> [Instructions to follow] Please gather every line in the rows below that contains the word "progress", and copy each of those lines in full.

[Records for locating described items]
◇ ◇ ◇

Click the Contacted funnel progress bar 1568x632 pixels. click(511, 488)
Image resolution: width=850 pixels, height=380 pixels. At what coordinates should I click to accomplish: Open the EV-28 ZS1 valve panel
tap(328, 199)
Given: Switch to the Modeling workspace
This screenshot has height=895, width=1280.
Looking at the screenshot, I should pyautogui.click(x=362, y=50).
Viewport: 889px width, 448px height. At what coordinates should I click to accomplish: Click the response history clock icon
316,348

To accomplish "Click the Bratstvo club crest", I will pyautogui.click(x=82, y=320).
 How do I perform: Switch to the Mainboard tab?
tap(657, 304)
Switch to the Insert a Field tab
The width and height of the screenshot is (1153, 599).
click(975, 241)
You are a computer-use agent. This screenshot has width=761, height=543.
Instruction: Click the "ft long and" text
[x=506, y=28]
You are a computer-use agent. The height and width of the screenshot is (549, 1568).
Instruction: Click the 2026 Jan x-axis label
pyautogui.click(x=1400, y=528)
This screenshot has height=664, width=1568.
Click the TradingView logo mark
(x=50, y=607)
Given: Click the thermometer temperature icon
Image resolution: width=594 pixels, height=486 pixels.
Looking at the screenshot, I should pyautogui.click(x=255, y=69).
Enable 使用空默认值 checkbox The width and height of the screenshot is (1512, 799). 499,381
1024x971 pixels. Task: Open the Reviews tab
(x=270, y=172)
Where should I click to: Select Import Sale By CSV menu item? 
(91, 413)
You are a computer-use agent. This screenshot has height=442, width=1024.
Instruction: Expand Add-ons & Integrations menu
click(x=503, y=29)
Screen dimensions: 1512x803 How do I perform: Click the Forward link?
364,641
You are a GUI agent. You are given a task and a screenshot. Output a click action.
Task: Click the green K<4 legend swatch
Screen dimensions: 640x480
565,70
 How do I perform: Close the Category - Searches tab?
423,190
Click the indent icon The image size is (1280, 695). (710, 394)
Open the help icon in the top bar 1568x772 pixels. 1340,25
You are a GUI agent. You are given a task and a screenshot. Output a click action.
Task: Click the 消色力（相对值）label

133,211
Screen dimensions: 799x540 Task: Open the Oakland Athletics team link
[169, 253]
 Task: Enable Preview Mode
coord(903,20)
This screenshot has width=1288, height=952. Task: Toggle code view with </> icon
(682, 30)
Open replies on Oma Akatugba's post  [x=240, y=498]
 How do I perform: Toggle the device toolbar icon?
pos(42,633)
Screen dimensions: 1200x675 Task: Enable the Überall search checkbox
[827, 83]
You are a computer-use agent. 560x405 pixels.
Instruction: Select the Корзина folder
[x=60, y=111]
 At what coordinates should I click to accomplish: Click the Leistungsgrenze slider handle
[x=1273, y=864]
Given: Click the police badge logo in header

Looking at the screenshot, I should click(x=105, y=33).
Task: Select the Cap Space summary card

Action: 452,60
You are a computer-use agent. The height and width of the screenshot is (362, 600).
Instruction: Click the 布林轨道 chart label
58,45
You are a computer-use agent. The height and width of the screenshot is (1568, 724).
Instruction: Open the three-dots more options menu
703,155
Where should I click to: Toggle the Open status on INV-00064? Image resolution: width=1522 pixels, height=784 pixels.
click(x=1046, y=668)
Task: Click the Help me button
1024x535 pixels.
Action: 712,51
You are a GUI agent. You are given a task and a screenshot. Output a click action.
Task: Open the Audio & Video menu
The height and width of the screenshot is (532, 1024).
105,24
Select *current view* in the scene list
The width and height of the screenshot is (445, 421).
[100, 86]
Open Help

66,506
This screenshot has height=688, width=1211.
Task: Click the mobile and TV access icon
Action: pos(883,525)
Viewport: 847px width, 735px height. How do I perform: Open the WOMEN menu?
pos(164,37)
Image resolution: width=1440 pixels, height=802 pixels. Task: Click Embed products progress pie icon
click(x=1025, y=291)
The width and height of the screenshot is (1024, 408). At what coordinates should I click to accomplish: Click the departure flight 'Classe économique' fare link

◇ ◇ ◇

> [Answer for this exercise]
Click the Contacted funnel progress bar 1568x632 pixels. click(511, 488)
Image resolution: width=1440 pixels, height=802 pixels. Task: Click Embed products progress pie icon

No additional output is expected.